Welcome to WebmasterWorld Guest from 54.221.131.67

Forum Moderators: goodroi

Excluding image urls from being indexed by robots.

     
2:24 pm on Aug 26, 2017 (gmt 0)

Senior Member

WebmasterWorld Senior Member 10+ Year Member Top Contributors Of The Month

joined:Dec 19, 2004
posts:719
votes: 8


So I did a google search for my website using site:example.com and in the google search index are my thousands of image files which have their own url alias (via drupal) as an example being:

www.example.com/examplejpg

The above is the exact url being indexed by google search bot (without the period)..

Should I just disallow searchbots by placing the following in my robots.txt :

Disallow: /*jpg

Is this a good practice or a good implementation? Please advise Thanks!
2:33 pm on Aug 26, 2017 (gmt 0)

Senior Member

WebmasterWorld Senior Member 10+ Year Member Top Contributors Of The Month

joined:Dec 19, 2004
posts:719
votes: 8


I was thinking this robots.txt directive:

User-agent: Googlebot
Disallow: /*jpg$

Would this help or is it accurate? Thanks!
2:35 pm on Aug 26, 2017 (gmt 0)

Moderator from GB 

WebmasterWorld Administrator mack is a WebmasterWorld Top Contributor of All Time 10+ Year Member Top Contributors Of The Month

joined:June 15, 2001
posts:7719
votes: 43


I can understand why some may wish to exclude image search, but in some cases, it can lead to real traffic "View image - Visit page".

I sometimes use image search for general searches because I will click on an image that is closest to my result without having to read result snippets. This doesn't work for all searches but does very well within certain niches.

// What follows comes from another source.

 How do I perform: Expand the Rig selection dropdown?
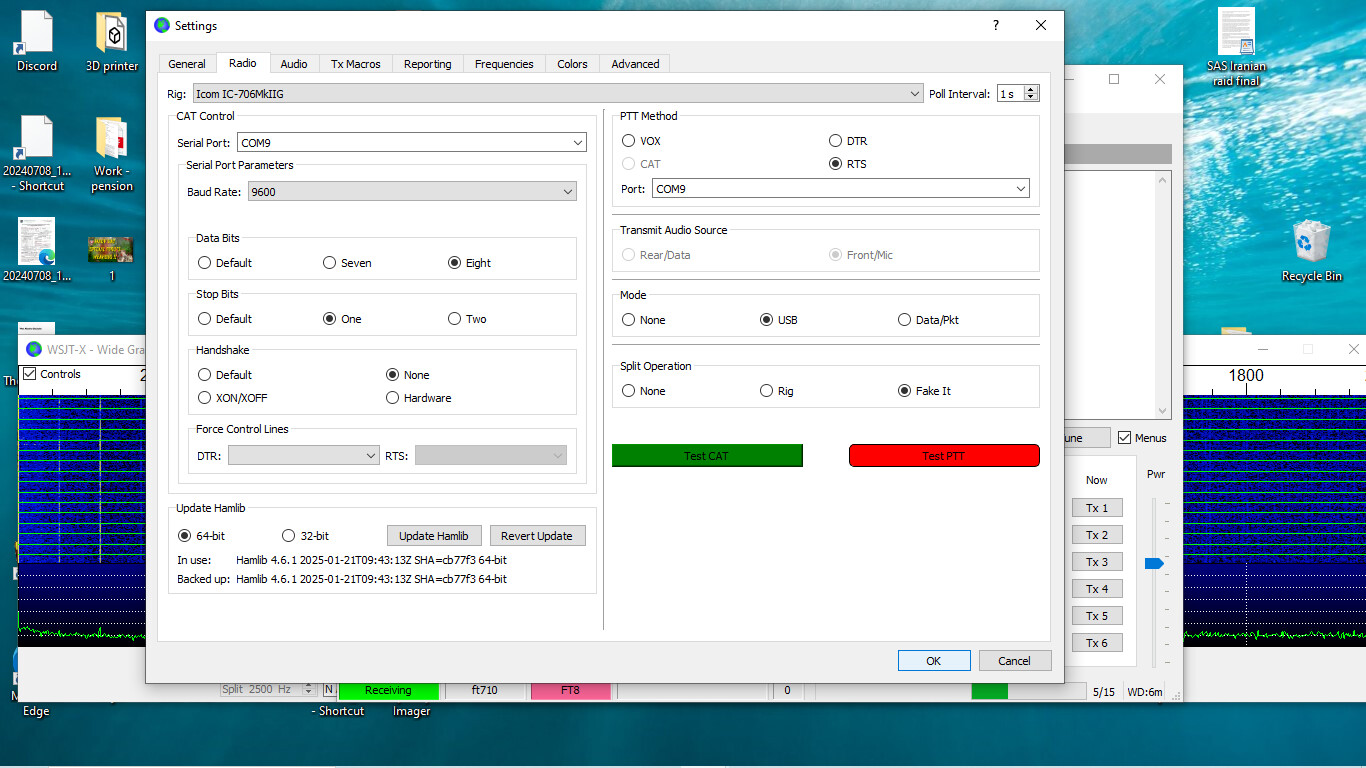point(915,94)
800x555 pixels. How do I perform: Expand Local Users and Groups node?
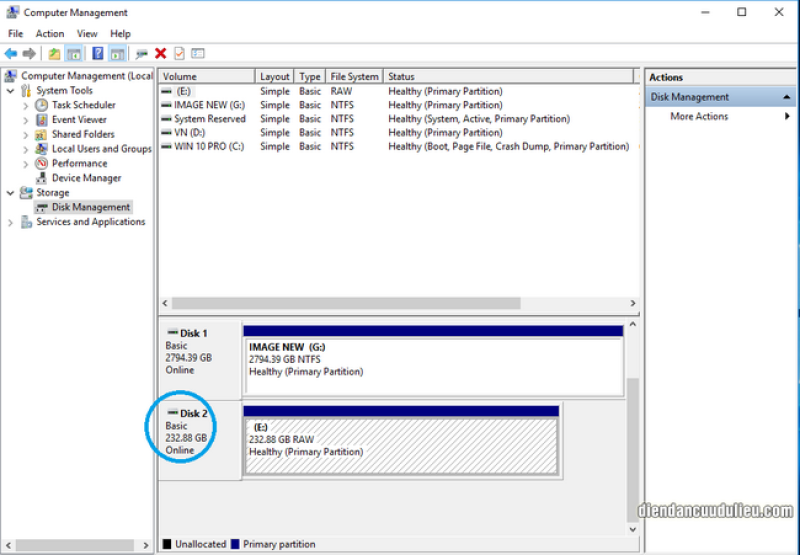(27, 149)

One approach I have seen used is hosting all content you do not want to be indexed on a sub-domain (images.example.net) and using a disallow all condition for that sub-domain.

Mack.
2:38 pm on Aug 26, 2017 (gmt 0)

Senior Member

WebmasterWorld Senior Member 10+ Year Member Top Contributors Of The Month

joined:Dec 19, 2004
posts:719
votes: 8


Thanks Mack, can you please check my following robots.txt directive:

User-agent: Googlebot
Disallow: /*jpg$

Is it worth doing it btw?
2:51 pm on Aug 26, 2017 (gmt 0)

Administrator from US 

WebmasterWorld Administrator not2easy is a WebmasterWorld Top Contributor of All Time 10+ Year Member Top Contributors Of The Month

joined:Dec 27, 2006
posts:3565
votes: 197


Those are good points, mack though I know a good number of legitimate reasons not to want your images to show up in an image search. If you really don't want your images in search results, yo can send a noindex header with the image.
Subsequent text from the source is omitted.